Proteins contained in 2 ml of 24 h cultures in TYT broth (3% Bacto tryptose, 2% yeast extract, and 0.1% thioglycolate, pH 6.8) were concentrated using hydroxylated silica particles (StrataClean, Agilent) and thereafter separated by electrophoresis in 7.5% SDS-polyacrylamide gels. These gels were stained with SYPRO® Ruby (ThermoFischer Scientific) or used for electrotransfer of proteins to PVDF membranes (Macherey-Nagel) for Western Blotting with an anti-TcdB monoclonal antibody (2CV, tgcBIOMICS). For signal detection, we used a goat anti-mouse IgG-horseradish peroxidase conjugate (Invitrogen) and the Lumi-Light Plus Western Blotting substrate (Roche).

Rho glycosylation

Confluent HeLa cells grown with DMEM supplemented with 5% fetal bovine serum were intoxicated with cell-free supernatants from 24 h cultures in TYT. When a CPE was observed, the cells were lysed with 2% SDS and 20 µg of their proteins were resolved SDS-PAGE in 10% gels. The resulting gels were electro-transferred to PVDF membranes (Macherey-Nagel) that were probed with an anti-Rho monoclonal antibody that fails to recognize the glycosylated form of this small GTPase (ab54835, Abcam). Unintoxicated HeLa cells, as well as cells intoxicated with supernatant from a NAP1/027 strain, were assayed as controls.

═══

> WORK TO COMPLETE
In the Rho glycosylation section, swap "PVDF membranes" for "nitrocellulose membranes" and write out the passage starting with "Confluent HeLa cells" and going on through "assayed as controls.".

═══

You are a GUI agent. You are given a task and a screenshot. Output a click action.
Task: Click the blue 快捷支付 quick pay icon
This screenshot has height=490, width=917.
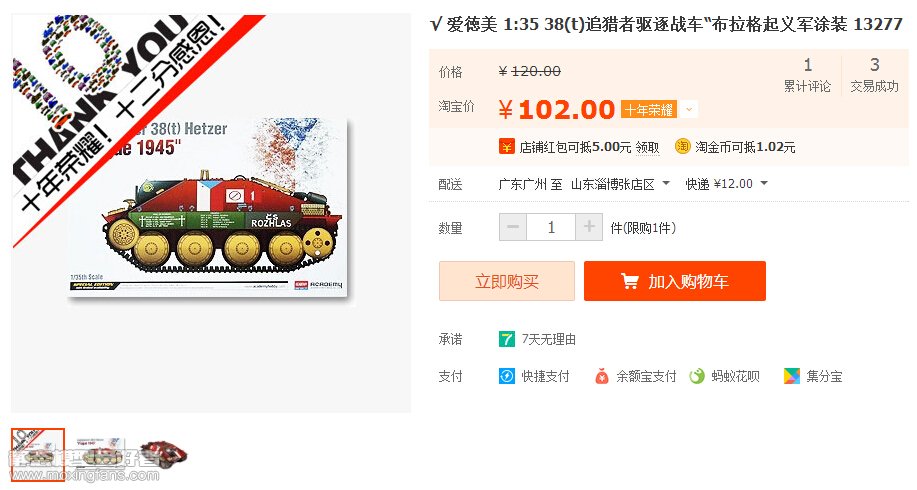[x=506, y=376]
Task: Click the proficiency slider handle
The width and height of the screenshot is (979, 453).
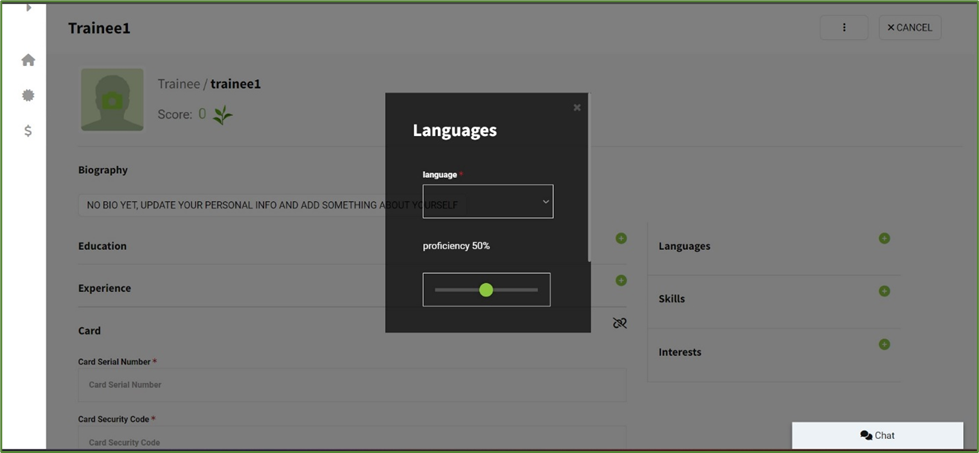Action: click(486, 290)
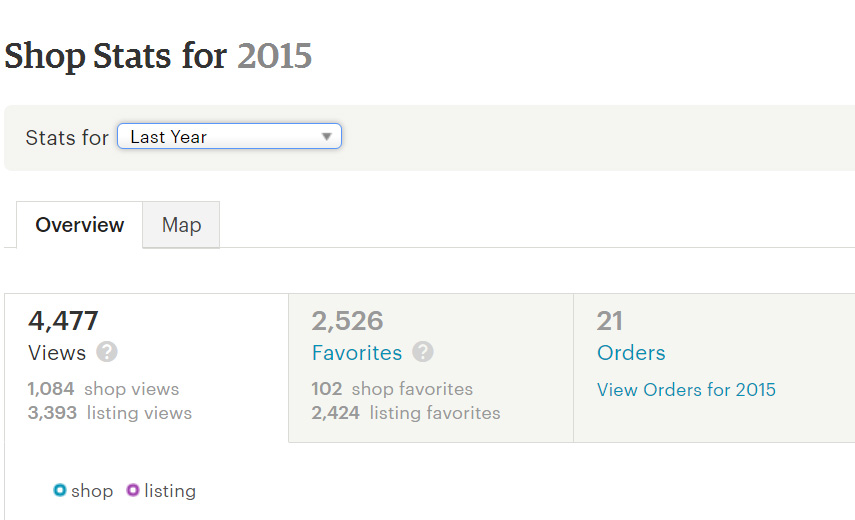This screenshot has height=520, width=855.
Task: Select the 4,477 Views total
Action: 64,321
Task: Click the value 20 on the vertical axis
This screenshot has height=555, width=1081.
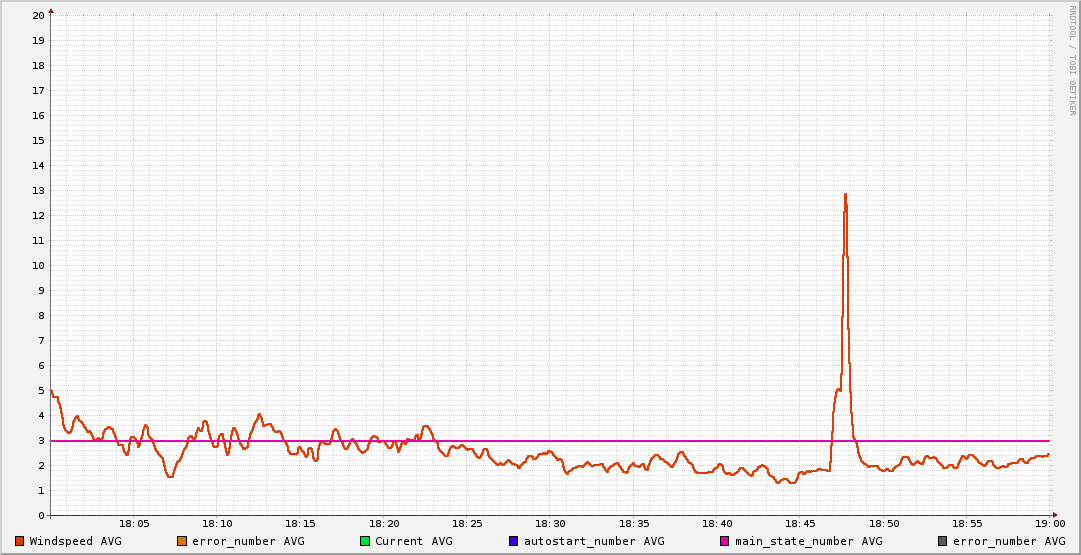Action: [x=38, y=16]
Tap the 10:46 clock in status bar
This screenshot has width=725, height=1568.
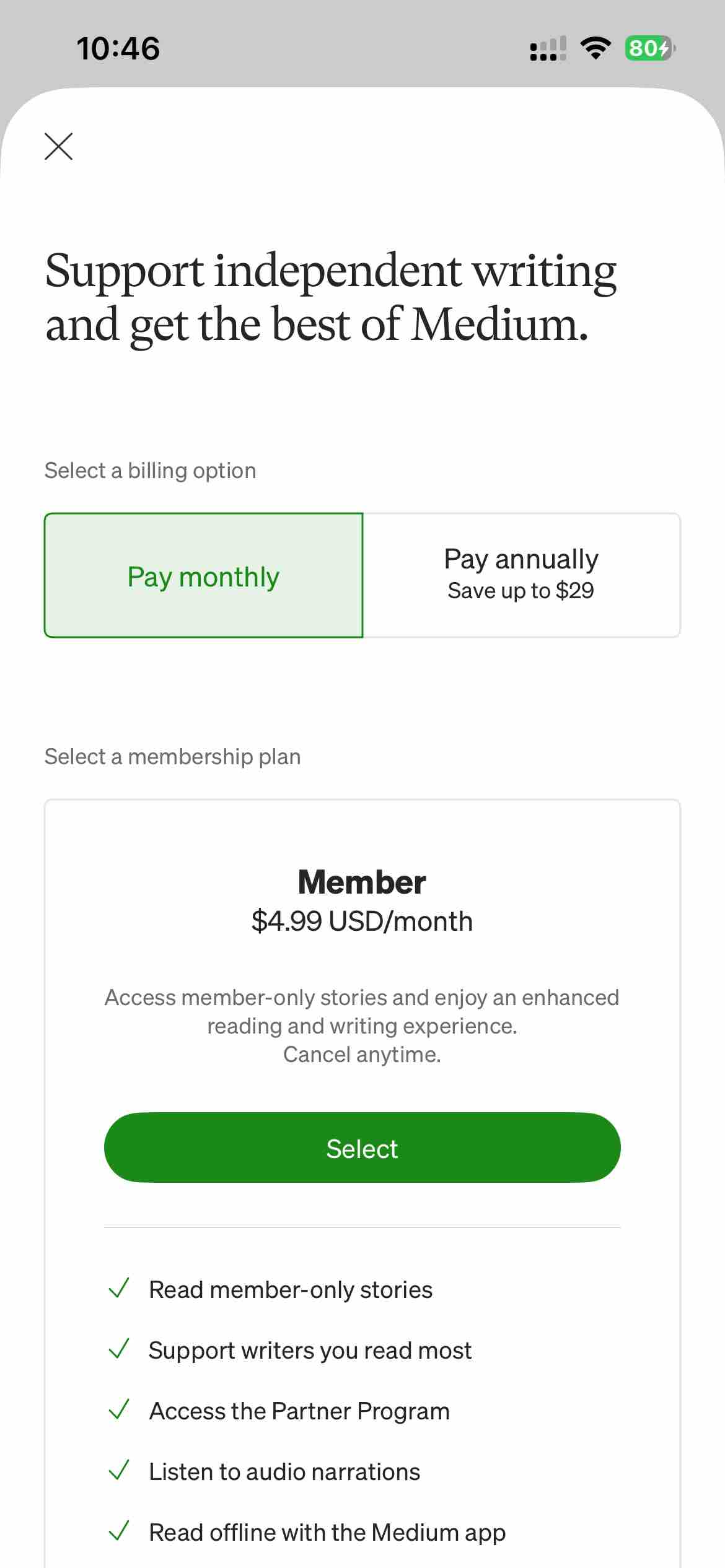(118, 48)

═══

> SOLUTION
Confluent HeLa cells grown with DMEM supplemented with 5% fetal bovine serum were intoxicated with cell-free supernatants from 24 h cultures in TYT. When a CPE was observed, the cells were lysed with 2% SDS and 20 µg of their proteins were resolved SDS-PAGE in 10% gels. The resulting gels were electro-transferred to nitrocellulose membranes (Macherey-Nagel) that were probed with an anti-Rho monoclonal antibody that fails to recognize the glycosylated form of this small GTPase (ab54835, Abcam). Unintoxicated HeLa cells, as well as cells intoxicated with supernatant from a NAP1/027 strain, were assayed as controls.